Maurice Levy may be credited as the man that put lipstick in a tube, but there’s more evidence against this claim than there is to support it.
Beiersdorf for instance had been selling its lipbalm Labello in push-up metal tubes since 1911 and even before that Guerlain had lipsticks placed in cardboard tubes. Admittedly it would crush easily, but just how much did the average woman carry around in her bag then? Not a lot I’m guessing judging by the way compacts or necessaires took off in the 20s. In fact Maurice Levy was better known for his Hygienol face powder puffs made from sterilised lamb’s wool in sanitary envelopes that he had been selling from his base in New York since around 1912.
Described in the American Perfumer and Essential Oil Review as a “progressive manufacturer”, the Maurice Levy Company also acted as an importer for many of the European perfume and cosmetic companies, in particular those from France. Originally from Reims himself, it was more than likely that Levy saw metal tubes in Europe before WWI and adapted the design to involve similar retractable slide mechanisms seen already seen on early Bourjois eye pencils.
What perhaps did make his lipstick stand out was that it was relatively cheaply mass manufactured in plain dip-nickel by the Scovill Manufacturing Company at a time when European companies such as Beiersdorf had stopped using tin because of shortages, though it was possible to purchase refills if you still had the original case.

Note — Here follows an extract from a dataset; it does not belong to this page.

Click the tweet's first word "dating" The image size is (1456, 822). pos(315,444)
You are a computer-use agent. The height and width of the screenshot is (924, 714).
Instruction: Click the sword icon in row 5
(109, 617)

By the 1920s Levy moved the Hygienol factory to New Rochelle. Like many other toiletries manufacturers at that time he also produced eyebrow pencils, lipsticks, nail polish and other toiletries under a number of brand names. The Maurice Levy Company held several patents for the manufacturing process of powder puffs, compacts and vanity cases and even one for a tongue cleaner.
Scovill eventually had its own lipstick department and also made containers for many other cosmetic and toiletry items. They were not alone, cosmetic case manufacturing became big business in the 20s and the 30s as the use of makeup exploded. Compacts containing just enough space for powder, a tiny lipstick, a few cigarettes and sometimes even a notepad became essential for the modern woman.
For those with more expensive tastes jewellery houses also produced a number of beautifully decorated compacts, lipstick holders etc, such as the LaClouche necessaire pictured above from an event at the Goldsmith Company.